7. Heparina é um Anticoagulante
Heparina é um glicosaminoglicano sulfatado de ocorrência
natural, que é usado para reduzir a tendência à coagulação de pacientes. Tanto
in vivo como in vitro, heparina impede a ativação de fatores da coagulação por
se ligar com um inibidor do processo de coagulação. O inibidor é antitrombina
III, um inibidor plasmático protéico de serino proteases. Na ausência de
heparina, a antitrombina III combina-se lentamente (10-30 min.) com vários
fatores de coagulação, formando complexos desprovidos de atividade proteolítica;
em presença de heparina, complexos inativos são formados em poucos segundos.
Antitrombina III contém um resíduo de arginina que se combina com a serina do
sítio ativo dos fatores Xa e IXa; assim, a inibição é estequiométrica. Deficiência
heterozigótica de antitrombina III resulta em risco aumentado de trombose
venosa e resistência à ação da heparina
8. Condrodistrofias Devidas a Defeitos de Sulfatação
Sulfatação é uma modificação essencial dos glicosaminoglicanos
nas várias famílias de proteoglicanos. O processo de sulfatação envolve
transporte de sulfato inorgânico para dentro da célula via transportadores da
membrana plasmática, sua transformação em fosfoadenosilfosfosultato (PAPS) via um
processo de duas etapas catalisado pela PAPS sintetase no citosol e, depois,
utilização por sulfotransferases citosólicas ou transporte de PAPS do citosol
para o complexo de Golgi para utilização por um elenco de sulfotransferases
luminais. Três doenças autossômicas recessivas, displasia diastrófica (DTD),
atelosteogênese tipo II (AOII) e acondro-genesia tipo 1B (ACG-1B), resultam de
mutações no gene DTDST que codifica um transportador de sulfato. Pacientes com
DTD apresentam baixa estatura desproporcional e displasia articular generalizada,
mas geralmente têm tempo de vida normal;
ACG-1B é caracterizada por extremidades e tronco muito
curtos; AOII é uma condrodisplasia letal perinatal. Doenças genéticas que se
devem a defeitos na síntese de PAPS pela sulfurilase/quinase bifuncional (PAPS
sintetase) foram identificados tanto em animais (p. ex., o camundongo
braquimórfico que apresenta uma severa alteração de crescimento, resultando em
tronco e membros extremamente curtos e crânio pequeno) como no homem [ie., displasia
espondiloepimetafiseal (tipo Pakistani) caracterizada por membros inferiores
curtos e arqueados, articulações dos joelhos aumentadas e início prematuro de
doença articular degenerativa]. Essas mutações demonstram claramente a importância
desta modificação pós-tradução para o funcionamento dos proteoglicanos,
especialmente no desenvolvimento e na manutenção do sistema esquelético.

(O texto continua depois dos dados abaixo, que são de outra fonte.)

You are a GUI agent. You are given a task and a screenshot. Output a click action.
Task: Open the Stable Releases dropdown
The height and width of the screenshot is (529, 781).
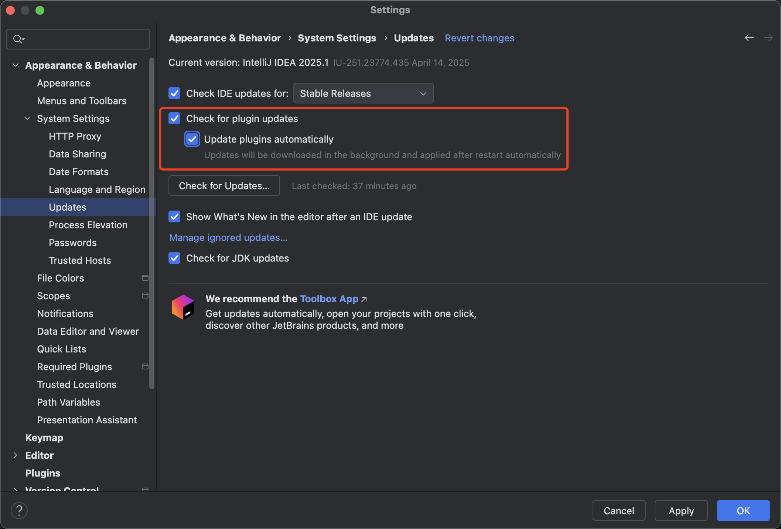[x=363, y=93]
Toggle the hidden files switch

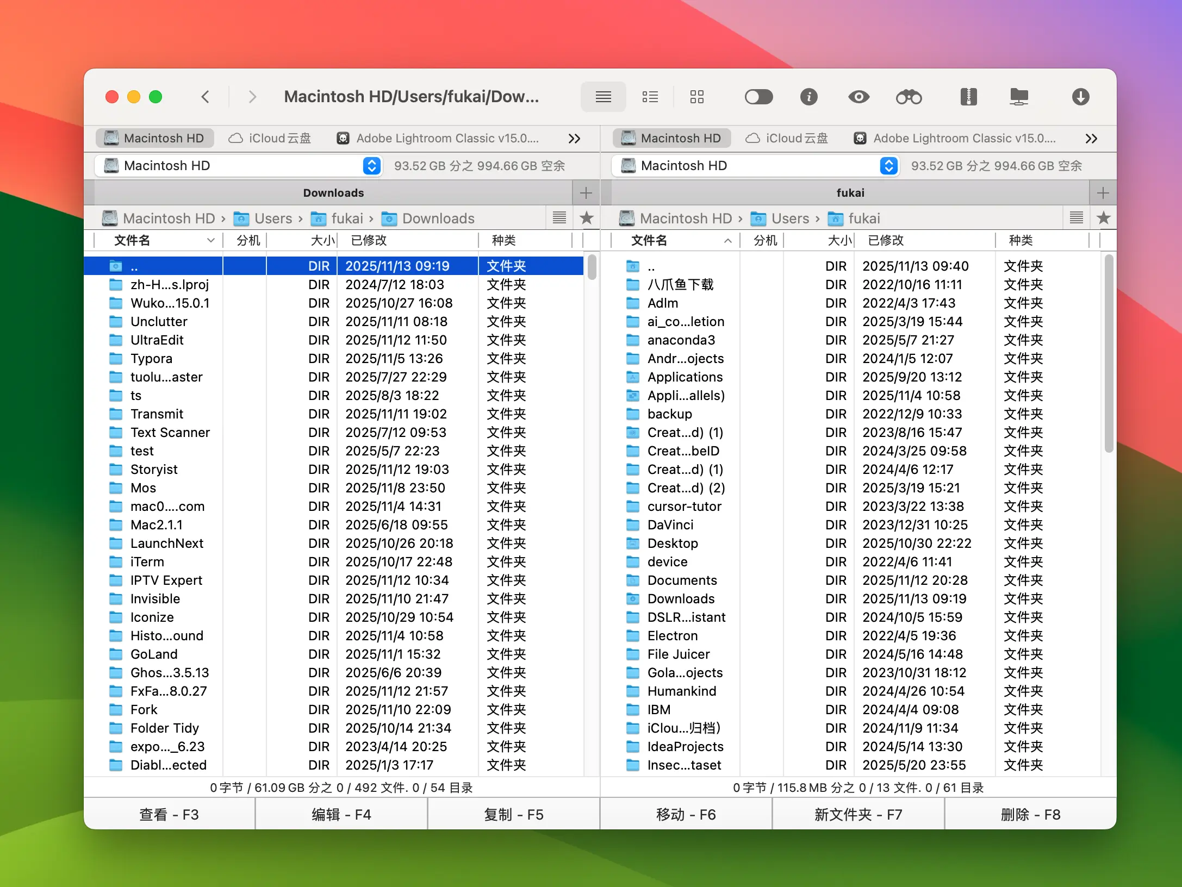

Doenças genéticas humanas caracterizadas por acúmulo e
excreção aumentados de oligossacarídeos de proteoglicanos são as
mucopolissacaridoses. Elas resultam de deficiência de uma ou mais hidrolases lisossomais,
que são responsáveis pela degradação de dermatam e/ou heparam sulfato. Síndrome
de Hurler e síndrome de Sanfilippo são autossômicas recessivas, enquanto a
síndrome de Hunter é ligada ao X. As síndromes de Hurler e de Hunter são caracterizadas
por anomalias esqueléticas e retardo mental que, em casos graves, podem
resultar em morte prematura. Em contraste, na síndrome de Sanfilippo os defeitos físicos são relativamente leves,
enquanto o retardo mental é severo. Coletivamente, a incidência das
mucopolissacaridoses é 1 por 30.000 nascimentos. Deficiência de sulfatases
múltiplas (MSD) é caracterizada por atividade diminuída de todas as sulfatases
conhecidas. Evidências recentes sugerem que uma modificação co- ou pós-tradução
de uma cisteína para ácido 2-amino-3-oxopropiônico é necessária para sulfatases
ativas, e que uma falta dessa modificação resulta em MSD. Essas doenças podem
ser detectadas por diagnóstico pré-natal, uma vez que o padrão metabólico das
células afetadas obtidas do líquido amniótico é muito diferente do normal.